El académico de número analiza la próxima Convención Constituyente en su columna habitual del diario El Mercurio.
Siempre fue una ingenuidad creer que la Convención Constituyente sería una suerte de academia platónica; un cenáculo donde deliberar sobre el futuro del país. Ofrecía, se dijo, un momento refundacional apto para soñar la nación que queremos ser, dibujar un Estado ideal, echar a volar la imaginación y construir un hogar común. Sus miembros llegarían revestidos del mandato de conversar sin ira ni prejuicio; libres pues de dogmas o intereses que distorsionan el ideal de una comunicación basada exclusivamente en el uso de la razón.

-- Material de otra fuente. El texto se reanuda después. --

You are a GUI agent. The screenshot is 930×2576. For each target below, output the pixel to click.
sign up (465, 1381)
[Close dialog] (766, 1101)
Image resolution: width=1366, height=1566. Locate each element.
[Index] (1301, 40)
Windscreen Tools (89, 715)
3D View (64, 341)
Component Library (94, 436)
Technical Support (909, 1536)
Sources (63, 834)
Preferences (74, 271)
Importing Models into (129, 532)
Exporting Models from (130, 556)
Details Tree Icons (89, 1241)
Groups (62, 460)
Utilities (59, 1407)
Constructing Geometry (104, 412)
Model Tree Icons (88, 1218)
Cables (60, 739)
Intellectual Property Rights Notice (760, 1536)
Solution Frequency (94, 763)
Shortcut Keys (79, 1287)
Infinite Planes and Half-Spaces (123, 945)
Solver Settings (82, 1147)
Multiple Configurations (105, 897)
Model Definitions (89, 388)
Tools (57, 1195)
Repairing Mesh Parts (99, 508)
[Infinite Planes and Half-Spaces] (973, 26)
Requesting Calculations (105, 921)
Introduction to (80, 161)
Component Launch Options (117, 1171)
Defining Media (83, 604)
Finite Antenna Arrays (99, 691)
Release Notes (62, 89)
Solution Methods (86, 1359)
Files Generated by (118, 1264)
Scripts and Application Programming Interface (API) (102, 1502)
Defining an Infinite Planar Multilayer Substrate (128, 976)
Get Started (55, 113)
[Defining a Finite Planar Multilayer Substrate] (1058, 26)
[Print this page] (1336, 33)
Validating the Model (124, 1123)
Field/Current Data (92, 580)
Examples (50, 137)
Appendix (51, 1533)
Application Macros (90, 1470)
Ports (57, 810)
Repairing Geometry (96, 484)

Desde el momento de su gestación, sin embargo, la Convención se aparta de ese cuadro idílico. Nace de la protesta social y de una revuelta antisistema que desafío al Estado con violencia. No contó con la aprobación de las izquierdas radicalizadas y fue rechazada por una parte de la derecha. Es decir, surgió como un camino intermedio entre fuerzas en disputa, en un contexto de crisis y como alternativa frente a una rebelión que buscaba precisamente lo contrario: destruir los poderes establecidos para dar paso a un drástico cambio del régimen político-institucional y del modelo de desarrollo seguido por el país durante las últimas tres décadas.